### Aufgaben:
**1.** Nennen Sie alle Städte, die im Bericht über den Anschlag auf Robert Fico vorkommen.
**2.** Beantworten Sie anhand des Berichts über den Anschlag auf Robert Fico die folgenden Fragen:
(a) Wie alt ist der Schriftsteller, dessen Identität der Innenminister bestätigte?
(b) Wo wurde Fico angeschossen?
(c) Gegenüber welchem Nachrichtenportal äußerte sich der Sohn des Mannes?
**3.** Führen Sie den Bericht über den Anschlag auf Robert Fico nach seinem letzten Satz weiter.

### Auszug:
::::

Nach den lebensgefährlichen Schüssen auf den slowakischen Regierungschef Robert Fico werden immer mehr Details zum mutmaßlichen Attentäter bekannt. Demnach handelt es sich um den Gründer eines Literaturclubs.
Nach dem Mordanschlag auf den slowakischen Regierungschef Robert Fico hat der slowakische Innenminister Medienberichte zur Identität des mutmaßlichen Attentäters bestätigt. Auf die Frage, ob es sich um einen 71-jährigen Schriftsteller aus dem Zentrum der Slowakei handle, sagte Innenminister Matus Sutaj Estok am Mittwoch: "Ich denke, ich kann das bestätigen, ja."
Der Mann soll den Medienberichten zufolge aus der Stadt Levice rund 150 Kilometer östlich von Bratislava kommen und Gründer eines Literaturclubs sein. Demnach ist er zudem Mitglied der offiziellen slowakischen Schriftstellervereinigung, was diese später im Onlinedienst Facebook bestätigte. Sollte bestätigt werden, dass es sich um den mutmaßlichen Attentäter handelt, werde die Mitgliedschaft "dieser abscheulichen Person" aufgekündigt.
Der Sohn des Mannes erklärte gegenüber dem slowakischen Nachrichtenportal aktuality.sk, sein Vater besitze legal eine Waffe. Auf die Frage, ob sein Vater Hass auf Regierungschef Fico verspüre, antwortete er: "Er hat ihn nicht gewählt, mehr kann ich dazu nicht sagen."
Nach AFP-Recherchen veröffentlichte der Mann mehrere politische Statements in Online-Netzwerken. Vor acht Jahren sagte er in einem davon, die Welt sei "voller Gewalt und Waffen" und die Menschen schienen "verrückt zu werden". Zudem sprach er über seine Sorgen über Immigration und "Hass und Extremismus". Er selbst habe eine "Bewegung gegen Gewalt" gegründet.
Fico war nach einer Kabinettssitzung in der Stadt Handlova angeschossen und verletzt worden. Er sei daraufhin in ein Krankenhaus gebracht worden, berichtete die slowakische Nachrichtenagentur TASR unter Berufung auf den Vizechef von Ficos Partei Smer, Lubos Blaha, am Mittwoch. Fico sei bei dem Angriff lebensgefährlich verletzt worden, teilte das Regierungsamt in Bratislava mit, und schwebe weiterhin in Lebensgefahr.

::::

### Bereitgestellte Angaben:
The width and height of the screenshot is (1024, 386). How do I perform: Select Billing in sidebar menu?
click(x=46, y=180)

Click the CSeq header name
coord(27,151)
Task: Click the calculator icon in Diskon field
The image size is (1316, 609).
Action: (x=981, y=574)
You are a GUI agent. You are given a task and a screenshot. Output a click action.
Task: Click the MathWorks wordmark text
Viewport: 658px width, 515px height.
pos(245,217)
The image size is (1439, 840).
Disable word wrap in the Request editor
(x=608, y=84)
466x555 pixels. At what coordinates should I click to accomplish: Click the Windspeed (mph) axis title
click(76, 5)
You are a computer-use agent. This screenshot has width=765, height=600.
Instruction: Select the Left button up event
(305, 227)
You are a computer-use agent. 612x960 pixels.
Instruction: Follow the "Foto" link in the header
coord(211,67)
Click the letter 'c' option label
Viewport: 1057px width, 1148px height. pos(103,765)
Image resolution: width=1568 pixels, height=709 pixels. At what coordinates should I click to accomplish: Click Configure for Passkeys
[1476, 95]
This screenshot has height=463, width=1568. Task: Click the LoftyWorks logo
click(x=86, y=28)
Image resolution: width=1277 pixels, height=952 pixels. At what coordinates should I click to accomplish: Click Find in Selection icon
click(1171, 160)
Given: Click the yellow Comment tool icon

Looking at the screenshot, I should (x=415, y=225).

::::

### Lösungen:
**1.** Levice, Bratislava, Handlova

**2.**
(a) 71 Jahre
(b) In der Stadt Handlova, nach einer Kabinettssitzung
(c) aktuality.sk

**3.**
Nach Informationen des TV-Senders TA3 hab es eine Videoaufnahme aus der Polizeistation gegeben. Darin sagt der benommen wirkende mutmaßliche Attentäter: "Ich stimme der Regierungspolitik nicht zu." Als konkretes Beispiel nannte er mit undeutlicher Stimme die von der Regierung geplante Auflösung des öffentlich-rechtlichen Radios und Fernsehens RTVS, gegen die seit Wochen Tausende Menschen demonstrieren.
Augenzeugen hatten dem TV-Nachrichtensender TA3 berichtet, vor dem Kulturhaus in Handlova seien fünf Schüsse zu hören gewesen, als Fico nach der Kabinettssitzung ins Freie ging, um sich unter die Bevölkerung zu mischen und Hände zu schütteln. Ein Schuss habe ihn in die Brust getroffen. Der Ministerpräsident sei daraufhin zu Boden gestürzt.
Der Rettungsdienst teilte TASR mit, ein Hubschrauber mit einem Notarzt sei nach dem Vorfall zu Fico geschickt worden. Auf Ficos Facebook-Seite hieß es, er werde mit dem Hubschrauber nach Banská Bystrica gebracht, "weil es nach Bratislava zu lange dauern würde" und ein akuter Eingriff unumgänglich sei. "Die kommenden Stunden werden entscheiden."
Begleiter brachten Fico in Auto in Sicherheit
Ein von mehreren Online-Medien veröffentlichtes Video zeigte, wie Begleiter den Verletzten eilig in ein Auto bringen, um ihn vorläufig in Sicherheit zu bringen. Auf der anderen Seite einer Absperrung soll auf dem Video die Festnahme des mutmaßlichen Angreifers zu sehen sein.
Die Stadt Handlova mit knapp 20.000 Einwohnern liegt etwa 150 Kilometer nordöstlich der Hauptstadt Bratislava. Die Slowakei grenzt an die Ukraine und ist EU- und Nato-Mitglied.
Augenzeugin: Schütze hat auf Fico gewartet
Augenzeugen berichteten nach dem Angriff auf Fico von dramatischen Szenen. "Kurz, bevor ich ihm die Hand geben wollte, habe ich vier Schüsse gehört. Robert fiel auf den Boden", sagte ein Mann auf dem Platz vor dem Haus der Kultur in Handlova im öffentlich-rechtlichen Sender RTVS. Dort hatte zuvor eine Kabinettssitzung stattgefunden. Er stehe unter Schock. "Das ist etwas Schreckliches, das waren Schüsse von hinten", fügte er hinzu.
Über den Schützen sagte eine Frau dem Sender: "Der Mann stand dort von Anfang an. (...) Er hat nur noch gewartet."
Verstärkter Polizeischutz für Politiker
Innenminister Sutaj Estok kündigte verstärkten Polizeischutz für Politiker, aber auch Journalisten an. Zugleich rief er Medien, Politiker aller Lager und die Öffentlichkeit auf, mit der "Hetze gegen politische Gegner in sozialen Medien" aufzuhören.
Der liberale Oppositionsführer Michal Simecka sagte am Abend alle politischen Aktionen für unbestimmte Zeit ab. Das betreffe auch eine für Mittwochabend geplante Demonstration gegen die Regierung.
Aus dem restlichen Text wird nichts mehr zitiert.